**SOURCE INFORMATION**
····················

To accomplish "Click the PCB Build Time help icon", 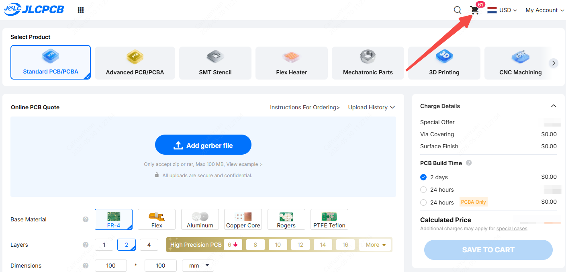I will pos(469,163).
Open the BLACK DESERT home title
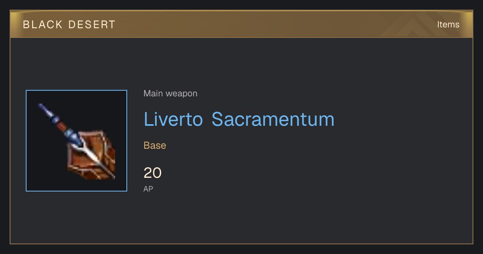This screenshot has width=483, height=254. pos(69,25)

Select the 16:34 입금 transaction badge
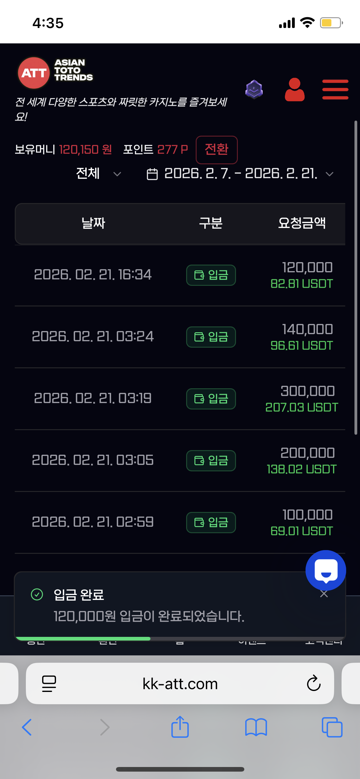(211, 275)
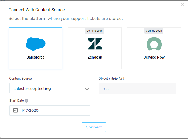Close the Connect With Content Source dialog
Viewport: 188px width, 139px height.
[182, 5]
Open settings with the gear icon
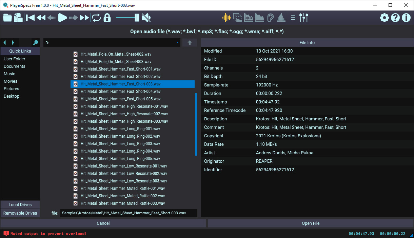 385,18

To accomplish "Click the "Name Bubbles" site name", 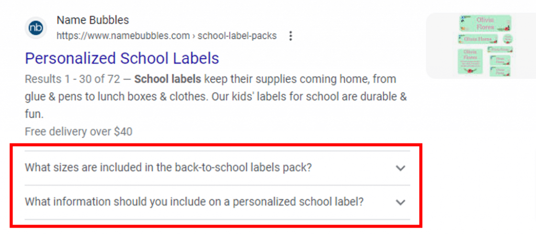I will pyautogui.click(x=93, y=20).
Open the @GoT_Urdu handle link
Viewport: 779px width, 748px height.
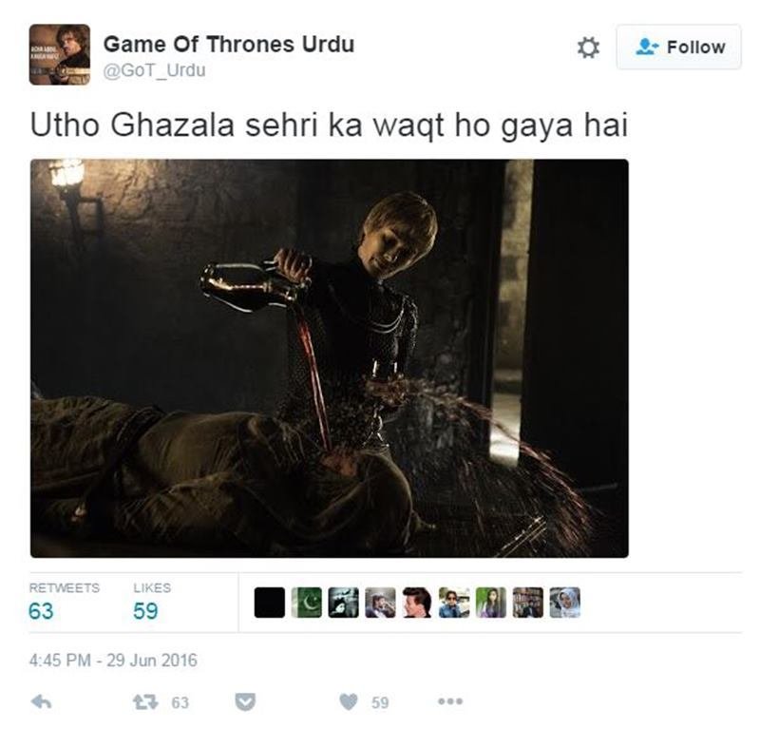click(154, 70)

····················

**YOUR OBJECTIVE**
From the line containing "Open the @GoT_Urdu handle link" down to the last line of the entries above, set down every line exactly. Omit all pictures.

**RESULT FOR THIS TASK**
Open the @GoT_Urdu handle link
Viewport: 779px width, 748px height.
click(154, 70)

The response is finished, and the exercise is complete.